If the doctor brushes it off
Occasionally incontinence is waved away as "just age." You can respectfully persist:
- Ask directly: "I understand it is more common with age, but I have read it is often treatable — can we look into the cause?"
- Anchor on the specifics: a sudden change, or new confusion, or pain/fever, clearly warrants a workup — restate those.
- Request the concrete next step: "Can we at least start with a urine test and a medication review?"
- If you still feel unheard, it is reasonable to ask for a referral to a continence specialist or to seek a second opinion. Advocacy is part of caregiving — the same persistence helps across talking to doctors as a caregiver.
Safety first
Do not let red-flag symptoms be dismissed. Inability to urinate, new leg weakness or numbness with loss of control, or high fever with back pain need urgent evaluation regardless — see incontinence warning signs.
After the appointment
Leave with clarity and follow through:
- Confirm you understand the suspected cause, the plan, and what to watch for.
- If tests were ordered, note when results come and how you will hear them.
- Start any recommended steps — exercises, fluid timing, a medication trial — and keep the diary going to see whether things improve.
- While treatment takes effect, manage day to day with dignity — see managing incontinence at home and, for nights, nighttime incontinence solutions.
- Book follow-up if there is no improvement, and revisit if things worsen — see signs incontinence is getting worse.
Frequently asked questions
Is incontinence actually treatable, or is it just part of aging?
It is treatable. Incontinence is more common with age but is a medical symptom with identifiable causes — infection, medications, constipation, pelvic-floor weakness, prostate issues, and more. Many cases can be cured or substantially reduced, and almost all can be better managed. It should never be dismissed as unavoidable.
What should I bring to the doctor about incontinence?
Three things: a bladder diary kept over a few days (times, leaks, amounts, urgency, day vs night, fluid intake), a complete list of medications and supplements, and a written description of the pattern and when it started. These let the doctor narrow the cause quickly.
What is a bladder diary?
A simple log, kept for a few days, of when the person urinates and leaks, roughly how much, whether there was urgency or no warning, and how much they drink.

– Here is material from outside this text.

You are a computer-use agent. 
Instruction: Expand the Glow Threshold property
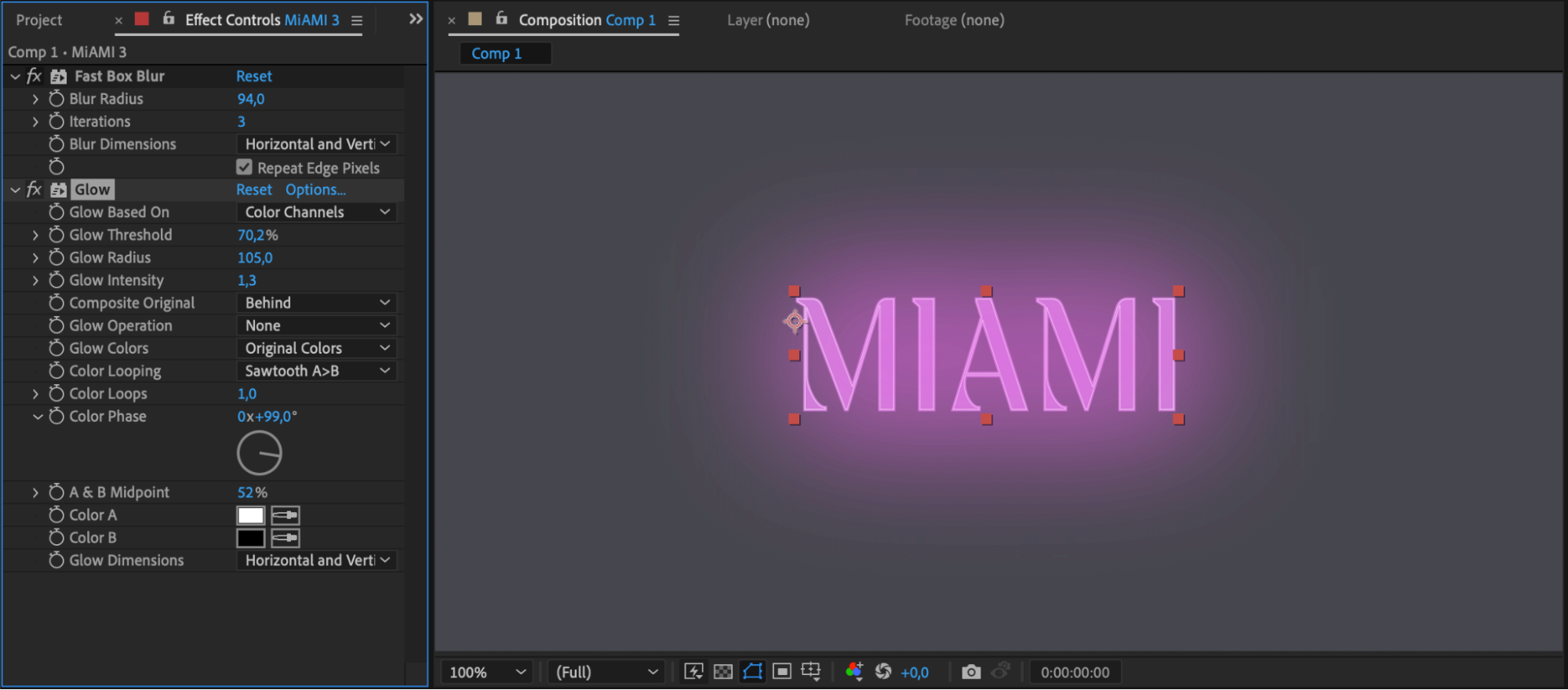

The patterns it reveals — such as leaks with coughing, urgency, or night waking — point to different types and causes of incontinence and greatly help diagnosis.
What questions should I ask the doctor about incontinence?
Ask whether it could be a UTI and request a urine test, whether medications or constipation could be contributing, what type of incontinence it appears to be and the treatment options, whether pelvic-floor exercises would help, and whether a specialist referral is warranted.
What if the doctor says it is just old age?
Persist respectfully. Note that incontinence is often treatable and ask to investigate the cause, restate any red flags (a sudden change, confusion, pain or fever), and request a concrete first step such as a urine test and medication review. If still unheard, ask for a continence-specialist referral or seek a second opinion.
How do I bring it up if my parent is embarrassed?
Agree beforehand that you will raise it, or write it at the top of the appointment’s concern list so it is not left to the final rushed minute. Use matter-of-fact language, and frame it around getting help and keeping independence rather than as a failing.